┌──
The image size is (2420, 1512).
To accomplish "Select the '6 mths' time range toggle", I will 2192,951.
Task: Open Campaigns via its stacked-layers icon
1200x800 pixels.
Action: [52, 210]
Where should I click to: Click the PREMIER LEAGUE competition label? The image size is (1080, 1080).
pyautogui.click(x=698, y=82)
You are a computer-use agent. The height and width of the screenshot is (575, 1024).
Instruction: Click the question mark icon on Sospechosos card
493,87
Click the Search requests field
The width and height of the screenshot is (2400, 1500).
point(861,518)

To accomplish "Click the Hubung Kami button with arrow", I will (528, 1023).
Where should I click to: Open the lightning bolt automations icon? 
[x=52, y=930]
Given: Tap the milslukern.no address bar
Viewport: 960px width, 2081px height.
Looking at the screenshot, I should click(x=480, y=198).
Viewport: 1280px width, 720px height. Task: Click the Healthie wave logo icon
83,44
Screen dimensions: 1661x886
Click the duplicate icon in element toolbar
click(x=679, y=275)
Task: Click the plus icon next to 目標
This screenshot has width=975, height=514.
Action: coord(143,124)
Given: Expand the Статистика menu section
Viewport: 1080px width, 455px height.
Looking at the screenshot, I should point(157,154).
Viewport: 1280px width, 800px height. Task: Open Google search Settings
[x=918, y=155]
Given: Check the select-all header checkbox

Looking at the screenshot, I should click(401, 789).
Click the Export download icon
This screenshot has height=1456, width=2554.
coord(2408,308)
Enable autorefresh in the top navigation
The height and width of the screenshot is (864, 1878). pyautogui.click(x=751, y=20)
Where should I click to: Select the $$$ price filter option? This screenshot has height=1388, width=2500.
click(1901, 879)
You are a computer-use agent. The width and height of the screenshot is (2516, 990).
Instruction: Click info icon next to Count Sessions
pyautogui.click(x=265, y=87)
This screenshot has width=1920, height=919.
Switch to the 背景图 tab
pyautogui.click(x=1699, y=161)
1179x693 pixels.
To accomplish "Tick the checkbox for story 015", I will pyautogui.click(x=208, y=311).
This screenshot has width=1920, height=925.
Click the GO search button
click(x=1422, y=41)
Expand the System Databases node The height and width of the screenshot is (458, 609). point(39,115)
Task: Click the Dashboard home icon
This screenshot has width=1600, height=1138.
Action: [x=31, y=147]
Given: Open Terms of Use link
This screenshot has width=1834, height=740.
└──
--- Work to do ---
Turn the lines above into a numbered list, leaving out the blank lines.

--- Right answer ---
1. The image size is (2420, 1512).
2. To accomplish "Select the '6 mths' time range toggle", I will 2192,951.
3. Task: Open Campaigns via its stacked-layers icon
4. 1200x800 pixels.
5. Action: [52, 210]
6. Where should I click to: Click the PREMIER LEAGUE competition label? The image size is (1080, 1080).
7. pyautogui.click(x=698, y=82)
8. You are a computer-use agent. The height and width of the screenshot is (575, 1024).
9. Instruction: Click the question mark icon on Sospechosos card
10. 493,87
11. Click the Search requests field
12. The width and height of the screenshot is (2400, 1500).
13. point(861,518)
14. To accomplish "Click the Hubung Kami button with arrow", I will (528, 1023).
15. Where should I click to: Open the lightning bolt automations icon? 
16. [x=52, y=930]
17. Given: Tap the milslukern.no address bar
18. Viewport: 960px width, 2081px height.
19. Looking at the screenshot, I should click(x=480, y=198).
20. Viewport: 1280px width, 720px height. Task: Click the Healthie wave logo icon
21. 83,44
22. Screen dimensions: 1661x886
23. Click the duplicate icon in element toolbar
24. click(x=679, y=275)
25. Task: Click the plus icon next to 目標
26. This screenshot has width=975, height=514.
27. Action: coord(143,124)
28. Given: Expand the Статистика menu section
29. Viewport: 1080px width, 455px height.
30. Looking at the screenshot, I should point(157,154).
31. Viewport: 1280px width, 800px height. Task: Open Google search Settings
32. [x=918, y=155]
33. Given: Check the select-all header checkbox
34. Looking at the screenshot, I should click(401, 789).
35. Click the Export download icon
36. This screenshot has height=1456, width=2554.
37. coord(2408,308)
38. Enable autorefresh in the top navigation
39. The height and width of the screenshot is (864, 1878). pyautogui.click(x=751, y=20)
40. Where should I click to: Select the $$$ price filter option? This screenshot has height=1388, width=2500.
41. click(1901, 879)
42. You are a computer-use agent. The width and height of the screenshot is (2516, 990).
43. Instruction: Click info icon next to Count Sessions
44. pyautogui.click(x=265, y=87)
45. This screenshot has width=1920, height=919.
46. Switch to the 背景图 tab
47. pyautogui.click(x=1699, y=161)
48. 1179x693 pixels.
49. To accomplish "Tick the checkbox for story 015", I will pyautogui.click(x=208, y=311).
50. This screenshot has width=1920, height=925.
51. Click the GO search button
52. click(x=1422, y=41)
53. Expand the System Databases node The height and width of the screenshot is (458, 609). point(39,115)
54. Task: Click the Dashboard home icon
55. This screenshot has width=1600, height=1138.
56. Action: [x=31, y=147]
57. Given: Open Terms of Use link
58. This screenshot has width=1834, height=740.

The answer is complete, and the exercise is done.